I have had a wonderful opportunity these past few years. After taking a full twenty years to re-build my life, I rejoined my fellow Peoples Temple Survivors at the 20th anniversary in November 1998. My life has been transformed. In particular, these past two years, I have felt amazingly lucky and rich. Some people would use the word “blessed” here, but that is not who I am. I waited a long time to write my book JONESTOWN SURVIVOR: An Insider’s Look after my serendipitous survival. I just couldn’t do it any sooner. When I took it on, and when I finished it, I was ready to move forward in investigating details of what happened.
I have had many interviews in every type of media, primarily over the last seven years. Of all of my activities, my favorite has become my conversations with people who have pondered what really happened. I believe that as time has passed, they finally free up their questions and want answers. So they ask the questions I really want to answer. Sometimes they listen to my presentations, and sometimes they are the curious – the ones who have already studied history and want to know what really happened. I love speaking with curious people. As a sixth-grade teacher, I love curious students. As a Jonestown Survivor and history-lover myself, I get tremendous satisfaction when I speak to these people.
Several weeks ago, I gave an Author’s Talk at Bonita Branch Library to a wonderfully mixed crowd – mixed ages, races, interests, and opinions. One older black woman asked me, “Were the blacks who joined Peoples Temple discouraged and just tired of the fight?” I was delighted to answer that. All of the people who became members saw it as a way NOT to get bogged down. We were idealists and optimists who undertook a great commitment – actually leaving the creature comforts of our lives in the United States to move to a wilderness closer to a primitive camp than to a refined finished community.
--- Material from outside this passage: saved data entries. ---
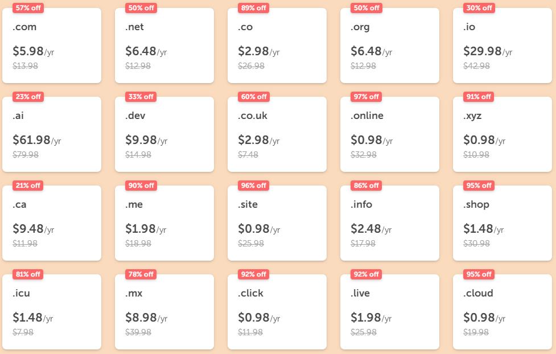Select the .com domain card
Viewport: 556px width, 354px height.
[x=52, y=46]
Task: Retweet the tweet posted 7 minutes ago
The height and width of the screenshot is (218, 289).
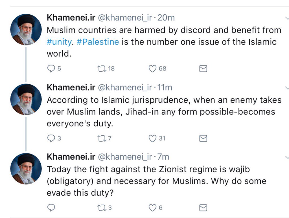Action: 102,208
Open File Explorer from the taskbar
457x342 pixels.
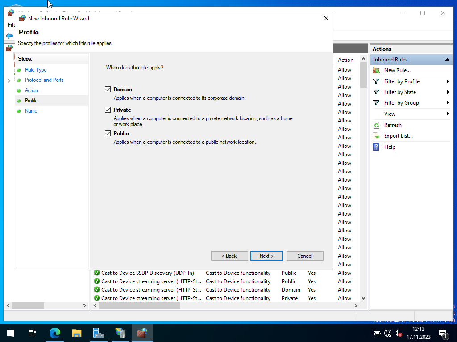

We knew that. People who had given up would not have made that effort. So, the opposite was true. I love the questions that allow me to dispel assumptions or stereotypes that the media mostly spread. I was so happy to offer another point of view. After the question period, this woman and some others came up and thanked in such a heartfelt way. They told me they felt a huge burden lifted off their shoulders. I was so happy to be able to share my insights. They were happy and so was I. It was a very tender moment.